Vereinte Nationen feiern 75-jähriges Bestehen ohne Trump

Mit einem Festakt haben die Vereinten Nationen am Montag ihr 75-jähriges Bestehen gefeiert – überraschend aber ohne US-Präsiden Donald Trump. Eigentlich hätte er sich mit einer Video-Botschaft als erster Vertreter der 193 Mitgliedsstaaten äußern sollen, er ließ sich jedoch vertreten. Österreichs Kanzler Sebastian Kurz (ÖVP) meinte bei seiner Rede: „Die Covid-19-Pandemie hat auf dramatischste Weise gezeigt, wie miteinander verbunden und voneinander abhängig wir sind.“

Kein Land könne allein die Pandemie bekämpfen oder andere globale Herausforderungen lösen, so Kurz weiter. Die internationale Zusammenarbeit mit den Vereinten Nationen in ihrem Zentrum sei dabei von entscheidender Bedeutung, unterstrich Kurz laut Redetext. „Die Vereinten Nationen sind aus der Asche und Zerstörung des Zweiten Weltkriegs geboren.“

Seither habe es „75 Jahre Engagement für den Multilateralismus“ gegeben, „die zu bemerkenswerten Erfolgen geführt haben, auf die wir alle stolz sein können“. Konkret nannte Kurz folgende Beispiele: „Ein starkes Menschenrechtssystem, Friedenssicherung, die internationale Abrüstungsarchitektur, die Agenda 2030 und ihre Ziele für nachhaltige Entwicklung und Leadership im Kampf gegen den Klimawandel.“

Die ansonsten ebenfalls hochrangigen Vertreter beteuerten die Bedeutung der Vereinten Nationen – verlangten aber auch Reformen. Wegen der Coronavirus-Krise fiel der Festakt am UNO-Sitz in New York viel bescheidener aus als geplant.

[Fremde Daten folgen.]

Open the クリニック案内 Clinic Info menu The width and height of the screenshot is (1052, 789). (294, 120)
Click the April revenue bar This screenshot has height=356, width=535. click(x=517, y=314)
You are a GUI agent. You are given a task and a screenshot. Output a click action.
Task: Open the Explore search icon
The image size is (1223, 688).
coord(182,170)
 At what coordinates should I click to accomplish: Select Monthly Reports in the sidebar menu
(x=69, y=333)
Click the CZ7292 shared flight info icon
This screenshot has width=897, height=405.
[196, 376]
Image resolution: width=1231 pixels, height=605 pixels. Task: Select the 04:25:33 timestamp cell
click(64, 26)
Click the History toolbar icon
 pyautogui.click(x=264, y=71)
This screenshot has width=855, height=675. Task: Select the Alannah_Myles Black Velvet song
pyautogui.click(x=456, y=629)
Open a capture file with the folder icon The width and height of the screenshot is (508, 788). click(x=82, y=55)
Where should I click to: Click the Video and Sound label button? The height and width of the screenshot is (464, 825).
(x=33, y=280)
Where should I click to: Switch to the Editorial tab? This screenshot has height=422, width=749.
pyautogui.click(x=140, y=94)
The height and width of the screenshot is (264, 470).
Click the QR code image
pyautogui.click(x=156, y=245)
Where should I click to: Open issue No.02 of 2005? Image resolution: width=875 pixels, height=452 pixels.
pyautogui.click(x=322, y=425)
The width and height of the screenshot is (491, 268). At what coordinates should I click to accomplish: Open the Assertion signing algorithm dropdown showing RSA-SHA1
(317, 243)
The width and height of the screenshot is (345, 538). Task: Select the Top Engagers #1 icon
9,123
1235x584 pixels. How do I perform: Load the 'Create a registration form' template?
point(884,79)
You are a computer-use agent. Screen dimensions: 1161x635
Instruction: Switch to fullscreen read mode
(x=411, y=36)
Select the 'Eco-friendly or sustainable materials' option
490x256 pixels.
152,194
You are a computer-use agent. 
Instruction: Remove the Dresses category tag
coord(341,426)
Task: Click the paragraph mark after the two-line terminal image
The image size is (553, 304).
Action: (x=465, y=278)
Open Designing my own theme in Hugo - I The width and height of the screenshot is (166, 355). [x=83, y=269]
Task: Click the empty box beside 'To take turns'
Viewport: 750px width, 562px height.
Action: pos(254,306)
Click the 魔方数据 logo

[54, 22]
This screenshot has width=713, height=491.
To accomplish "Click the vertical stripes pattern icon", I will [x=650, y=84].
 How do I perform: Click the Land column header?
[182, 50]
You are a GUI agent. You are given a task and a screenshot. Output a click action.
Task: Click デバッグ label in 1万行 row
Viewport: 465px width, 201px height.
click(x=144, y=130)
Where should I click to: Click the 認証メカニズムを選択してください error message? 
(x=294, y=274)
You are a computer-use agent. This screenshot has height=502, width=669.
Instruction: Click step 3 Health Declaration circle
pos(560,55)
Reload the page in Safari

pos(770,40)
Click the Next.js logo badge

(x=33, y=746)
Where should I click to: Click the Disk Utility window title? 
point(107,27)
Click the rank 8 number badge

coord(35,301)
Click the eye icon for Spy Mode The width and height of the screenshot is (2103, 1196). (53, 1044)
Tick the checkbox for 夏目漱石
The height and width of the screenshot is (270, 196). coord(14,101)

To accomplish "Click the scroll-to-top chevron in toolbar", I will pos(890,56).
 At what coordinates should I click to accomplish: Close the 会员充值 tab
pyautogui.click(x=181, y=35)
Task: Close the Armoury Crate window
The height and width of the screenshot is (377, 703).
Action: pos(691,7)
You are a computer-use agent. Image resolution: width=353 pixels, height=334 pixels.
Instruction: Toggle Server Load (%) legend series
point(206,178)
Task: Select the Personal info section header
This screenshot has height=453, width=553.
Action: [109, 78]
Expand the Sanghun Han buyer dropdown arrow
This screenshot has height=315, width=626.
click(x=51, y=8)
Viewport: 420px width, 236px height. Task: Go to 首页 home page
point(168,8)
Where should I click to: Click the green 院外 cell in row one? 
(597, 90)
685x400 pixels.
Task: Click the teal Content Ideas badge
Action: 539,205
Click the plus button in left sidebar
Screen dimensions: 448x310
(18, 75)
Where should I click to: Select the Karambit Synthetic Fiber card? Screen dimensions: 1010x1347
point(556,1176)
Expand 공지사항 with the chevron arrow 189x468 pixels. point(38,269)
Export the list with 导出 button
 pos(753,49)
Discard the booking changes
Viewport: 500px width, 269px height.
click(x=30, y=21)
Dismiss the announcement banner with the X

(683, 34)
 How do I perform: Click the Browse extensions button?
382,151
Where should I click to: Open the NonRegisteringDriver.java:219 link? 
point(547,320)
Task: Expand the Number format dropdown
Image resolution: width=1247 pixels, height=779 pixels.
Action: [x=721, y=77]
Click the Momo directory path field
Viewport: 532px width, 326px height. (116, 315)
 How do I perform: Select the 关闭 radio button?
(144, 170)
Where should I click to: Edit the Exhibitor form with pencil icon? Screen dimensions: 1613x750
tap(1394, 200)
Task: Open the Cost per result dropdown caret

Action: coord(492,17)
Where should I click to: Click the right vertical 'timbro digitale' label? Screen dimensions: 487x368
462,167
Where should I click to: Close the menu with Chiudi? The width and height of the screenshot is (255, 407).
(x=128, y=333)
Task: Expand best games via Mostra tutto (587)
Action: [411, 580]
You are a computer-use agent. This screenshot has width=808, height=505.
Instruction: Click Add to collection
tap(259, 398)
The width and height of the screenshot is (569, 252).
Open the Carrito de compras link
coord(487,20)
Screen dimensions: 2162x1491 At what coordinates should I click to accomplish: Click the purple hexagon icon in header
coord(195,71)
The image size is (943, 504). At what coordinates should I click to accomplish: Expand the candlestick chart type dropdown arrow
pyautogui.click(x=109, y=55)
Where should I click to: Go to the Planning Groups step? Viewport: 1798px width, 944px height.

Zum Auftakt beschwor UNO-Generalsekretär António Guterres die internationale Zusammenarbeit. „Heute haben wir einen Überschuss an multilateralen Herausforderungen und ein Defizit an multilateralen Lösungen.“ Es brauche eine effektive Zusammenarbeit mit Visionen und Ehrgeiz, um Problemen wie Klimawandel, Ungleichheiten und Benachteiligung von Frauen zu begegnen und den Kampf gegen Hass und Armut zu führen.

Die amerikanische Vize-Botschafterin Chalet würdigte die UNO ebenfalls, sprach aber auch von ihrem Reformbedarf, mangelnder Transparenz und Anfälligkeit gegenüber Autokratien. „Für die Trump-Regierung ist dieses Jubiläum ein wichtiger Moment, um die vielen Erfolge der Vereinten Nationen zu markieren – aber dies mit klaren Augen zu tun und einer erneuten Entschlossenheit, dieses wichtige Gremium seinen Zweck erfüllen zu sehen.“

Wegen der Coronavirus-Pandemie war im großen UNO-Saal für jedes Mitgliedsland nur ein Vertreter zugelassen. Die Staats- und Regierungschefs schickten im Voraus aufgezeichnete Videobotschaften. Noch am Sonntag hatte die UNO mit einer solchen Videobotschaft auch von US-Präsident Trump gerechnet. Eine Anfrage zu den Hintergründen der Änderung blieb von der UNO zunächst unbeantwortet.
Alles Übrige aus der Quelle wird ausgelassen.